EXERCISE INSTRUCTIONS ->
Write each line again exactly as it is, from the opening line of the records below through the one containing "Task: Switch to the ダッシュボード tab", and add nothing.

━━━━━ DATASET RECORDS ━━━━━

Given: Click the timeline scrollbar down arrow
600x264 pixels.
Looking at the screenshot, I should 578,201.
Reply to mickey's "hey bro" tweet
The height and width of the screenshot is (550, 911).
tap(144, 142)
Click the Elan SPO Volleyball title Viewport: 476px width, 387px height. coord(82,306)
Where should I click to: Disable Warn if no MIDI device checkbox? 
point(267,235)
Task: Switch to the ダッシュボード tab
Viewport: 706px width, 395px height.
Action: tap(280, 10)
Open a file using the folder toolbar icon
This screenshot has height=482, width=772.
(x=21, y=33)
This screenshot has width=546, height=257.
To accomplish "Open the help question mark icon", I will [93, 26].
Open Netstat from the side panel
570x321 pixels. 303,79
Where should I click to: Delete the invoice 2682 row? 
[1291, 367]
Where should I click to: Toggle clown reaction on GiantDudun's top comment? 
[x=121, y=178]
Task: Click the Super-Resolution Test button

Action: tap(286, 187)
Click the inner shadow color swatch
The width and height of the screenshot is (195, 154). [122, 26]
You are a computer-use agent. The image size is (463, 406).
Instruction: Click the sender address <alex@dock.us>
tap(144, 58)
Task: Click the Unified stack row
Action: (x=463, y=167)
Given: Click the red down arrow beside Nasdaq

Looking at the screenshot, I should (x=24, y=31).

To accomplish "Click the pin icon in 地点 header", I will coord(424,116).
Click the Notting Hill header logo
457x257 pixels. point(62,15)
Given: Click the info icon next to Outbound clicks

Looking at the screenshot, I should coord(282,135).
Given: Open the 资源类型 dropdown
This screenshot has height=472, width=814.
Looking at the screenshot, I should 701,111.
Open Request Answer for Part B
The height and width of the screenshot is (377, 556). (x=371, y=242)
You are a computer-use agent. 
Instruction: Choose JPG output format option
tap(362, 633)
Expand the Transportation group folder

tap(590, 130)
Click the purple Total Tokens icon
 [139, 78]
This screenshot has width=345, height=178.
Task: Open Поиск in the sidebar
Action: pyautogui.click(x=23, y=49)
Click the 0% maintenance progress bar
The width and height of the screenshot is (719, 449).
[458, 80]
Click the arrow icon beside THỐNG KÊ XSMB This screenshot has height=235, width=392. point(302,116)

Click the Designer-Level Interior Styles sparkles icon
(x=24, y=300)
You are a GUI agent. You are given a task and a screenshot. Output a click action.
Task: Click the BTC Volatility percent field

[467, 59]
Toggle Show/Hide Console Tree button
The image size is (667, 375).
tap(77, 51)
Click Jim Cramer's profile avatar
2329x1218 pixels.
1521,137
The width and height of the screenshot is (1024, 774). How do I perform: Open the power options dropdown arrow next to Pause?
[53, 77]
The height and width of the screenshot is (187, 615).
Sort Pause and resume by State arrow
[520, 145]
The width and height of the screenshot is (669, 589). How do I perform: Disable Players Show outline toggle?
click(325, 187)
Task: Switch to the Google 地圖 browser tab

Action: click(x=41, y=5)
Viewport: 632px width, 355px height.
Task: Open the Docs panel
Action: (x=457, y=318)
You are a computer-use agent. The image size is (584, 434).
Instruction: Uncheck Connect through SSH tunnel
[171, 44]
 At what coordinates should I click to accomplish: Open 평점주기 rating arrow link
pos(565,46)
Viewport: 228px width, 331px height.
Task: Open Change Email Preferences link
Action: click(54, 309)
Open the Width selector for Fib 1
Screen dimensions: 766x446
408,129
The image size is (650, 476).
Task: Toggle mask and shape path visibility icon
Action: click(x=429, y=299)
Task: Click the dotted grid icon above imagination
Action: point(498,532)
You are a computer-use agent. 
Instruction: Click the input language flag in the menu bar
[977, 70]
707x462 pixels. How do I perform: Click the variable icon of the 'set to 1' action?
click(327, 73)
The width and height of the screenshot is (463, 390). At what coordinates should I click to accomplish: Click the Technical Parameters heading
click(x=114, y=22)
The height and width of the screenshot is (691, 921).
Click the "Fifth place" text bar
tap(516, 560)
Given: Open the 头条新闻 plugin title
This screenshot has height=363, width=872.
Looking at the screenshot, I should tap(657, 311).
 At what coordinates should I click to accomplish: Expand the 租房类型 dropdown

━━━━━

RESPONSE TO THE EXERCISE ->
Given: Click the timeline scrollbar down arrow
600x264 pixels.
Looking at the screenshot, I should 578,201.
Reply to mickey's "hey bro" tweet
The height and width of the screenshot is (550, 911).
tap(144, 142)
Click the Elan SPO Volleyball title Viewport: 476px width, 387px height. coord(82,306)
Where should I click to: Disable Warn if no MIDI device checkbox? 
point(267,235)
Task: Switch to the ダッシュボード tab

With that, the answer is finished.